■ What you should do: Each line below should be written out again without any change.

Stored records:
--------

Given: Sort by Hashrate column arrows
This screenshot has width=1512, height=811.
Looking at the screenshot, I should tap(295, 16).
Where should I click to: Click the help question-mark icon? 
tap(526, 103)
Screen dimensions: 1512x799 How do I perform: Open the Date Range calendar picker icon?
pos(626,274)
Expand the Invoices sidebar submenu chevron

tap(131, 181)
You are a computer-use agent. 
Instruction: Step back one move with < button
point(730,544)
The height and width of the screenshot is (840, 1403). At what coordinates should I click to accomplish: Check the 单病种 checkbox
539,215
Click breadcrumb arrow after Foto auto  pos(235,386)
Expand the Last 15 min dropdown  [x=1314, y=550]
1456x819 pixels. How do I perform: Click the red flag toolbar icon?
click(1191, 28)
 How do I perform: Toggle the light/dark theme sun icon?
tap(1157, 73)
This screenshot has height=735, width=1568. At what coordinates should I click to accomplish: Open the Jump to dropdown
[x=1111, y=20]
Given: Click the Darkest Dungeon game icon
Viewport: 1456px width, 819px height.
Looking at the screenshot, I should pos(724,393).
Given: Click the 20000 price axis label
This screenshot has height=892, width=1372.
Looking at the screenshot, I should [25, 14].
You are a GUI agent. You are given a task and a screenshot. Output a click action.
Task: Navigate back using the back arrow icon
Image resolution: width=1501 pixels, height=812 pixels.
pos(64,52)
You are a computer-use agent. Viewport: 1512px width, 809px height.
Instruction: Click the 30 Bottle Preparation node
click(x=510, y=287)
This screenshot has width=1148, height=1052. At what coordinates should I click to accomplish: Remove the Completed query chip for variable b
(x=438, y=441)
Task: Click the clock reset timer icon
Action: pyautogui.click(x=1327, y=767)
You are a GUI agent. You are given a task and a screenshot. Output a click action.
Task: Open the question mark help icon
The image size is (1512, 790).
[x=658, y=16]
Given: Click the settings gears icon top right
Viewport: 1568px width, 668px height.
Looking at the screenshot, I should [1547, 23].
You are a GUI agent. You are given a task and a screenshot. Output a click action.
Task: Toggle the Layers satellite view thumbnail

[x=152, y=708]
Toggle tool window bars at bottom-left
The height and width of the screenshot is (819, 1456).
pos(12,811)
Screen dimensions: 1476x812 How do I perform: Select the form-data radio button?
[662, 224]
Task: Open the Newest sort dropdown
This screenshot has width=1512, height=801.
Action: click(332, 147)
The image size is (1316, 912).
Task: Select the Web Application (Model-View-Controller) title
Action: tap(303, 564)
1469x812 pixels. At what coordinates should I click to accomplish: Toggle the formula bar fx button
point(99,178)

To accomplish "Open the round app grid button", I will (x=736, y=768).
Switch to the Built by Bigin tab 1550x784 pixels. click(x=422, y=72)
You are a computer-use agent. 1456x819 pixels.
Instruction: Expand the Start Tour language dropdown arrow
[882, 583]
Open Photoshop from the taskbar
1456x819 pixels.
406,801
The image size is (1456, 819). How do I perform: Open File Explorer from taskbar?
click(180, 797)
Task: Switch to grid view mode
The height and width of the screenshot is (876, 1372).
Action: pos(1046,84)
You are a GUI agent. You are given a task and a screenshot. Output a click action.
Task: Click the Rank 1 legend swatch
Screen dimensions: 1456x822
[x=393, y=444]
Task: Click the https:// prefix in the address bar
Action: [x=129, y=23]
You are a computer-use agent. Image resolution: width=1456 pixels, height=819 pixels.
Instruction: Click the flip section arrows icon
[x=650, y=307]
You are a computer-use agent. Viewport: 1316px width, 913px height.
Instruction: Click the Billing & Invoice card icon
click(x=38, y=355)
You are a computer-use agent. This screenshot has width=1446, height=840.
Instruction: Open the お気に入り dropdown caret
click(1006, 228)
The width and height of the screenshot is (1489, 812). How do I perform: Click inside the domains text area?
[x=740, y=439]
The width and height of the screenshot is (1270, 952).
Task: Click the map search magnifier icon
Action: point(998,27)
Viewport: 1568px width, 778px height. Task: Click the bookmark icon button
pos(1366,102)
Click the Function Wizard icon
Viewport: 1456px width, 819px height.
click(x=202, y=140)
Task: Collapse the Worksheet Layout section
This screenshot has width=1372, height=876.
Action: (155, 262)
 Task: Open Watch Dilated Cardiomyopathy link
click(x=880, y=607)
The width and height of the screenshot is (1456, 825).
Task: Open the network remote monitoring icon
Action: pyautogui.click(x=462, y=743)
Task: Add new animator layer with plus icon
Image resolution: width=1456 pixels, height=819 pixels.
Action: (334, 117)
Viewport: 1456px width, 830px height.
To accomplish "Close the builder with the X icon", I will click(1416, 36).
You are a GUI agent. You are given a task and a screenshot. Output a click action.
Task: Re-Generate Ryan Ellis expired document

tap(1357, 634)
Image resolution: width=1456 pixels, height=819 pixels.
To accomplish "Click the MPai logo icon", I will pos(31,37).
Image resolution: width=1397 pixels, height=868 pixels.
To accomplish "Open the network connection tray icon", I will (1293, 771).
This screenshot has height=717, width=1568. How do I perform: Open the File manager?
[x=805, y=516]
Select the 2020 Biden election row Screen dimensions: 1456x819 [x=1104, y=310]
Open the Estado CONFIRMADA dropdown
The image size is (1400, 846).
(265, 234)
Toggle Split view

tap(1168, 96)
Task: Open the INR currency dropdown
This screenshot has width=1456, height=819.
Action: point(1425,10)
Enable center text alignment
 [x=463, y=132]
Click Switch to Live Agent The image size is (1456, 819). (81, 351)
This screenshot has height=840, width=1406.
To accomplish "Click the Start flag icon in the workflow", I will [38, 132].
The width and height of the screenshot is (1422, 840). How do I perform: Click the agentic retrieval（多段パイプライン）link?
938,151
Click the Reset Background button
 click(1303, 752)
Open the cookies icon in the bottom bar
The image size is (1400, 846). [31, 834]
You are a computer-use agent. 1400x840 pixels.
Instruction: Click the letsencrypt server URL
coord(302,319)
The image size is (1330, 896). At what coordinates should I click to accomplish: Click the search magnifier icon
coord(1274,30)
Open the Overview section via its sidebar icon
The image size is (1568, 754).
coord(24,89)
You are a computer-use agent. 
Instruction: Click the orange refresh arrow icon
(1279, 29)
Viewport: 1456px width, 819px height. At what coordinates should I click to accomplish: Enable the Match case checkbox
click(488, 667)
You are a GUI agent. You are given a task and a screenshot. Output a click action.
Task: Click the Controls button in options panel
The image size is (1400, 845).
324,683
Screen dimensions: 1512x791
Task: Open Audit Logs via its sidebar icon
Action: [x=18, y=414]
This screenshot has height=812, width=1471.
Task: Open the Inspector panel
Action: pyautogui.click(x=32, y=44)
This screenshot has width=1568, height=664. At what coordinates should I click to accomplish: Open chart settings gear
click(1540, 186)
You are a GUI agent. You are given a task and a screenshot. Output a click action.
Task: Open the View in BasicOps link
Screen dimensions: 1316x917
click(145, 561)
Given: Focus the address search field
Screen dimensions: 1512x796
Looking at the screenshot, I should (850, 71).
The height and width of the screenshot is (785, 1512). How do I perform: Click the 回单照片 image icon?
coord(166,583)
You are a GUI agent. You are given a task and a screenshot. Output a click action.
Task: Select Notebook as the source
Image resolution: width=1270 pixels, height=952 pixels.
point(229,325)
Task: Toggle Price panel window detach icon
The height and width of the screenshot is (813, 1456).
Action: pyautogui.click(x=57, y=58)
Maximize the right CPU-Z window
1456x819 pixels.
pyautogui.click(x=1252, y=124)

--------

■ Completed task:
Given: Sort by Hashrate column arrows
This screenshot has width=1512, height=811.
Looking at the screenshot, I should tap(295, 16).
Where should I click to: Click the help question-mark icon? 
tap(526, 103)
Screen dimensions: 1512x799 How do I perform: Open the Date Range calendar picker icon?
pos(626,274)
Expand the Invoices sidebar submenu chevron

tap(131, 181)
You are a computer-use agent. 
Instruction: Step back one move with < button
point(730,544)
The height and width of the screenshot is (840, 1403). At what coordinates should I click to accomplish: Check the 单病种 checkbox
539,215
Click breadcrumb arrow after Foto auto  pos(235,386)
Expand the Last 15 min dropdown  [x=1314, y=550]
1456x819 pixels. How do I perform: Click the red flag toolbar icon?
click(1191, 28)
 How do I perform: Toggle the light/dark theme sun icon?
tap(1157, 73)
This screenshot has height=735, width=1568. At what coordinates should I click to accomplish: Open the Jump to dropdown
[x=1111, y=20]
Given: Click the Darkest Dungeon game icon
Viewport: 1456px width, 819px height.
Looking at the screenshot, I should pos(724,393).
Given: Click the 20000 price axis label
This screenshot has height=892, width=1372.
Looking at the screenshot, I should [25, 14].
You are a GUI agent. You are given a task and a screenshot. Output a click action.
Task: Navigate back using the back arrow icon
Image resolution: width=1501 pixels, height=812 pixels.
pos(64,52)
You are a computer-use agent. Viewport: 1512px width, 809px height.
Instruction: Click the 30 Bottle Preparation node
click(x=510, y=287)
This screenshot has width=1148, height=1052. At what coordinates should I click to accomplish: Remove the Completed query chip for variable b
(x=438, y=441)
Task: Click the clock reset timer icon
Action: pyautogui.click(x=1327, y=767)
You are a GUI agent. You are given a task and a screenshot. Output a click action.
Task: Open the question mark help icon
The image size is (1512, 790).
[x=658, y=16]
Given: Click the settings gears icon top right
Viewport: 1568px width, 668px height.
Looking at the screenshot, I should [1547, 23].
You are a GUI agent. You are given a task and a screenshot. Output a click action.
Task: Toggle the Layers satellite view thumbnail

[x=152, y=708]
Toggle tool window bars at bottom-left
The height and width of the screenshot is (819, 1456).
pos(12,811)
Screen dimensions: 1476x812 How do I perform: Select the form-data radio button?
[662, 224]
Task: Open the Newest sort dropdown
This screenshot has width=1512, height=801.
Action: click(332, 147)
The image size is (1316, 912).
Task: Select the Web Application (Model-View-Controller) title
Action: tap(303, 564)
1469x812 pixels. At what coordinates should I click to accomplish: Toggle the formula bar fx button
point(99,178)

To accomplish "Open the round app grid button", I will (x=736, y=768).
Switch to the Built by Bigin tab 1550x784 pixels. click(x=422, y=72)
You are a computer-use agent. 1456x819 pixels.
Instruction: Expand the Start Tour language dropdown arrow
[882, 583]
Open Photoshop from the taskbar
1456x819 pixels.
406,801
The image size is (1456, 819). How do I perform: Open File Explorer from taskbar?
click(180, 797)
Task: Switch to grid view mode
The height and width of the screenshot is (876, 1372).
Action: pos(1046,84)
You are a GUI agent. You are given a task and a screenshot. Output a click action.
Task: Click the Rank 1 legend swatch
Screen dimensions: 1456x822
[x=393, y=444]
Task: Click the https:// prefix in the address bar
Action: [x=129, y=23]
You are a computer-use agent. Image resolution: width=1456 pixels, height=819 pixels.
Instruction: Click the flip section arrows icon
[x=650, y=307]
You are a computer-use agent. Viewport: 1316px width, 913px height.
Instruction: Click the Billing & Invoice card icon
click(x=38, y=355)
You are a computer-use agent. This screenshot has width=1446, height=840.
Instruction: Open the お気に入り dropdown caret
click(1006, 228)
The width and height of the screenshot is (1489, 812). How do I perform: Click inside the domains text area?
[x=740, y=439]
The width and height of the screenshot is (1270, 952).
Task: Click the map search magnifier icon
Action: point(998,27)
Viewport: 1568px width, 778px height. Task: Click the bookmark icon button
pos(1366,102)
Click the Function Wizard icon
Viewport: 1456px width, 819px height.
click(x=202, y=140)
Task: Collapse the Worksheet Layout section
This screenshot has width=1372, height=876.
Action: (155, 262)
 Task: Open Watch Dilated Cardiomyopathy link
click(x=880, y=607)
The width and height of the screenshot is (1456, 825).
Task: Open the network remote monitoring icon
Action: pyautogui.click(x=462, y=743)
Task: Add new animator layer with plus icon
Image resolution: width=1456 pixels, height=819 pixels.
Action: (334, 117)
Viewport: 1456px width, 830px height.
To accomplish "Close the builder with the X icon", I will click(1416, 36).
You are a GUI agent. You are given a task and a screenshot. Output a click action.
Task: Re-Generate Ryan Ellis expired document

tap(1357, 634)
Image resolution: width=1456 pixels, height=819 pixels.
To accomplish "Click the MPai logo icon", I will pos(31,37).
Image resolution: width=1397 pixels, height=868 pixels.
To accomplish "Open the network connection tray icon", I will (1293, 771).
This screenshot has height=717, width=1568. How do I perform: Open the File manager?
[x=805, y=516]
Select the 2020 Biden election row Screen dimensions: 1456x819 [x=1104, y=310]
Open the Estado CONFIRMADA dropdown
The image size is (1400, 846).
(265, 234)
Toggle Split view

tap(1168, 96)
Task: Open the INR currency dropdown
This screenshot has width=1456, height=819.
Action: point(1425,10)
Enable center text alignment
 [x=463, y=132]
Click Switch to Live Agent The image size is (1456, 819). (81, 351)
This screenshot has height=840, width=1406.
To accomplish "Click the Start flag icon in the workflow", I will [38, 132].
The width and height of the screenshot is (1422, 840). How do I perform: Click the agentic retrieval（多段パイプライン）link?
938,151
Click the Reset Background button
 click(1303, 752)
Open the cookies icon in the bottom bar
The image size is (1400, 846). [31, 834]
You are a computer-use agent. 1400x840 pixels.
Instruction: Click the letsencrypt server URL
coord(302,319)
The image size is (1330, 896). At what coordinates should I click to accomplish: Click the search magnifier icon
coord(1274,30)
Open the Overview section via its sidebar icon
The image size is (1568, 754).
coord(24,89)
You are a computer-use agent. 
Instruction: Click the orange refresh arrow icon
(1279, 29)
Viewport: 1456px width, 819px height. At what coordinates should I click to accomplish: Enable the Match case checkbox
click(488, 667)
You are a GUI agent. You are given a task and a screenshot. Output a click action.
Task: Click the Controls button in options panel
The image size is (1400, 845).
324,683
Screen dimensions: 1512x791
Task: Open Audit Logs via its sidebar icon
Action: [x=18, y=414]
This screenshot has height=812, width=1471.
Task: Open the Inspector panel
Action: pyautogui.click(x=32, y=44)
This screenshot has width=1568, height=664. At what coordinates should I click to accomplish: Open chart settings gear
click(1540, 186)
You are a GUI agent. You are given a task and a screenshot. Output a click action.
Task: Open the View in BasicOps link
Screen dimensions: 1316x917
click(145, 561)
Given: Focus the address search field
Screen dimensions: 1512x796
Looking at the screenshot, I should (850, 71).
The height and width of the screenshot is (785, 1512). How do I perform: Click the 回单照片 image icon?
coord(166,583)
You are a GUI agent. You are given a task and a screenshot. Output a click action.
Task: Select Notebook as the source
Image resolution: width=1270 pixels, height=952 pixels.
point(229,325)
Task: Toggle Price panel window detach icon
The height and width of the screenshot is (813, 1456).
Action: pyautogui.click(x=57, y=58)
Maximize the right CPU-Z window
1456x819 pixels.
pyautogui.click(x=1252, y=124)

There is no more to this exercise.